TRT nin ambargo koyduğu ORHAN GENCEBAY ile ortaokul yıllarımda tanışmıştım ...
Yanımda oturan bir arkadaşım vardı Tanseldi adı...çocuk Esnaf Sarayı nın altında Kahvehanelerdeki videolardan macera filmi izleme hastalığı yüzünden devamsızlıktan kalmıştı ...
BEni ORHAN GENCEBAY ile tanıştıran da kendisiydi...
" Rusya dan bilim adamalrı gelip Orhan Gencebay ın müziğinin orkestral analizini yaparak hayran kadıklarına " dair bir şehir efsanesine de inandırmıştı beni ...
Oysa ben daha çok abimin Cengiz Kurtoğlu ,
Amcamın İbrahim Tatlıses ,
Babamın da NEşet Ertaş müziklerine aşinaydım ...
-------------------------- ----
Yatılı okulun içimi acıtan yanızlığını
KEMALETTİN TUĞCU nun hikayelerini okuyarak daha da acıtıyordum ..
Acının panzehirini acıda bulduğumu düşünürdü(k)m
...ORHAN GENCEBAY ve SEZEN AKSU nun da bunda mutlaka payları vardı....
-------------------------- ----
Yıllar sonra farklı alanlara yönelerek bu yönümü bastırdım galiba tıpkı içinde yaşadığım memleketim gibi ....
Yalnızlığını içine gömmüş bir köprü ülke ,
dostlarına kucak açtıkça terkedilmiş veya aşağılanmış hor görülmüş örselenmiş hissederdim .

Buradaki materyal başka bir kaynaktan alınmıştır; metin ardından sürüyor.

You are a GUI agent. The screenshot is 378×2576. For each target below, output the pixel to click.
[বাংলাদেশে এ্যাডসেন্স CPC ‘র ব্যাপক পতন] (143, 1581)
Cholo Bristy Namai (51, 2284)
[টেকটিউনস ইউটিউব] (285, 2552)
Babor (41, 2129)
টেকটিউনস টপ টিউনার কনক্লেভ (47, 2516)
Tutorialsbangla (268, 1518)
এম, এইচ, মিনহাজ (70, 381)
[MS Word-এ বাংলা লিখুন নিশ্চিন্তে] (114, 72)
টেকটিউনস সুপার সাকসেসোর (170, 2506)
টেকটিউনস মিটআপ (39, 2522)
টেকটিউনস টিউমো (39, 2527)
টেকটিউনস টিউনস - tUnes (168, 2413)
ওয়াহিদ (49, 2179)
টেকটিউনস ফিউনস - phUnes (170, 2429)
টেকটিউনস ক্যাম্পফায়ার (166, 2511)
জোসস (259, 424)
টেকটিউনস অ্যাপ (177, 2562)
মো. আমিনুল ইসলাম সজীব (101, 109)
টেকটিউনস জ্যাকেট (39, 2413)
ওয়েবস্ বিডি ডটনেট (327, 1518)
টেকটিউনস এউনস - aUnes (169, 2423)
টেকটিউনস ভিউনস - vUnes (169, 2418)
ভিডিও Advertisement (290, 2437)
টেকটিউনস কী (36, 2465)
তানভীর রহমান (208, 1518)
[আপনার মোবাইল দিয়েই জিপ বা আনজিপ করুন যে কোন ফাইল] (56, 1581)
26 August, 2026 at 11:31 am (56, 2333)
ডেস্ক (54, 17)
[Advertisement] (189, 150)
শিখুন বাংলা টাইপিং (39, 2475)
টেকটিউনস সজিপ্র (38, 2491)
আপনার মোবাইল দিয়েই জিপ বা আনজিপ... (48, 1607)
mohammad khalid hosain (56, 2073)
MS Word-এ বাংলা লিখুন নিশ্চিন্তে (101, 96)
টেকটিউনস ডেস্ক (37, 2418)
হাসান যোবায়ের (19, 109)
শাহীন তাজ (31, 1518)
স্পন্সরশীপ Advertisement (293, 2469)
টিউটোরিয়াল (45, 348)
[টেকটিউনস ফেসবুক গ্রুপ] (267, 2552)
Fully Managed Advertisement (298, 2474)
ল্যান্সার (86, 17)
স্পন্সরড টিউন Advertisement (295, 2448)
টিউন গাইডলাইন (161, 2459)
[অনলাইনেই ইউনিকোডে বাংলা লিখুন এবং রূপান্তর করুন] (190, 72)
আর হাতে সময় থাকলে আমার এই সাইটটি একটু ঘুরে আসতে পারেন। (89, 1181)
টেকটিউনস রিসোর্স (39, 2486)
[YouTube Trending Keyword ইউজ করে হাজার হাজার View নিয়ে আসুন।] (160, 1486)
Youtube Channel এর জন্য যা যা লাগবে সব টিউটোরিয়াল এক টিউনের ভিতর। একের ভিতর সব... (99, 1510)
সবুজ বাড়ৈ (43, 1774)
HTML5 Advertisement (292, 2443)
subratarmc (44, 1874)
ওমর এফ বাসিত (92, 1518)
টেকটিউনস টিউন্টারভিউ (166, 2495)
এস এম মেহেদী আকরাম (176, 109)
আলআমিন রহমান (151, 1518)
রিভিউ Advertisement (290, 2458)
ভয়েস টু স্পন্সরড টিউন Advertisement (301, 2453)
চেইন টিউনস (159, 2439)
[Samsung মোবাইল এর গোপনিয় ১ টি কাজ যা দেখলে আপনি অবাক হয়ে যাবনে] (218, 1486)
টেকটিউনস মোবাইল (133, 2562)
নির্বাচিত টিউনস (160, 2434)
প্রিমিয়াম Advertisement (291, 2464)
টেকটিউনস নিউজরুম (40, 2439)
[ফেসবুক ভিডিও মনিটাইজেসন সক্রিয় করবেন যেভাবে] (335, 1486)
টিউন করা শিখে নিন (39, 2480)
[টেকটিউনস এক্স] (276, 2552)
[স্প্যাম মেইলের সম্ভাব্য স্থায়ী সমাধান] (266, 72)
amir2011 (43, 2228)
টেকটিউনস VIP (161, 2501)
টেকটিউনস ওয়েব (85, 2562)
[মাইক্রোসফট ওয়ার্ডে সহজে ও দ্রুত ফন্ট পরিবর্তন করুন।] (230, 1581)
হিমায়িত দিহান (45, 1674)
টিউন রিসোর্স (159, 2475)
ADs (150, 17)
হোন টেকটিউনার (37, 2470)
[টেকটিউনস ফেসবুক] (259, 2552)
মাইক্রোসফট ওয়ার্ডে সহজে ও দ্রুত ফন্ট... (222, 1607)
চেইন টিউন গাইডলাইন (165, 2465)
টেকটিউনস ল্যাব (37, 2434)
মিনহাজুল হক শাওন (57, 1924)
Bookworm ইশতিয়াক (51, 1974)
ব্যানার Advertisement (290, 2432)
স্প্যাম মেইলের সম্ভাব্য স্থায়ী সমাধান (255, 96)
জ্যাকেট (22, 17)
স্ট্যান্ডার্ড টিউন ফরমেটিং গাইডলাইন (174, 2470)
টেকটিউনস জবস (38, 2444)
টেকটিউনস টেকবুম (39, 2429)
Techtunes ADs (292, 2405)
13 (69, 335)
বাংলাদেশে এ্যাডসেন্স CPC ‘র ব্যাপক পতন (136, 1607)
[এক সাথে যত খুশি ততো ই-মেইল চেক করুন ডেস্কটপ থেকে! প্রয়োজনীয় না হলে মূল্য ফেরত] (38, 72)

Bazı duyguların birileri tarafından bilinçli olarak abartıldığını bunu içten yaşayanalrın başarılı olduğunu fakat sadece şöhret için yaşayanların yapay kaldığı için sevilmediğini öğrenmem de epey sonraları oldu .
-------------------------- ------------------
Düğünlerde aşırı makyajla güzelliğini kapatmayı güzellik sanacak kadar aşırılığa hayran bir toplumduk elbette tüm ortadoğu ülkeleri gibi....
Ruj gereğinden fazla kırmızı ,
simlenmiş saçlar ...
allıkla zombiye dönmeyi BEYAZLIĞI GÜZELLİK sanacak kadar kararmıştık galiba ...
Bir çeşit toplumsal AKIL TUTULMASI yaşıyorduk darbelerle ESAS duruşa esastan görüşemeyecek kadar geçmeye alıştırılmış...
sorgulanama z değerler silsilesi altında inim inim inliyorduk ...
-------------------------- --------------
" Hele bir asker gelsin bunların hepsini hizaya getirir ."
Cümlelerinin anlamını pek bilmezdim o yıllarda .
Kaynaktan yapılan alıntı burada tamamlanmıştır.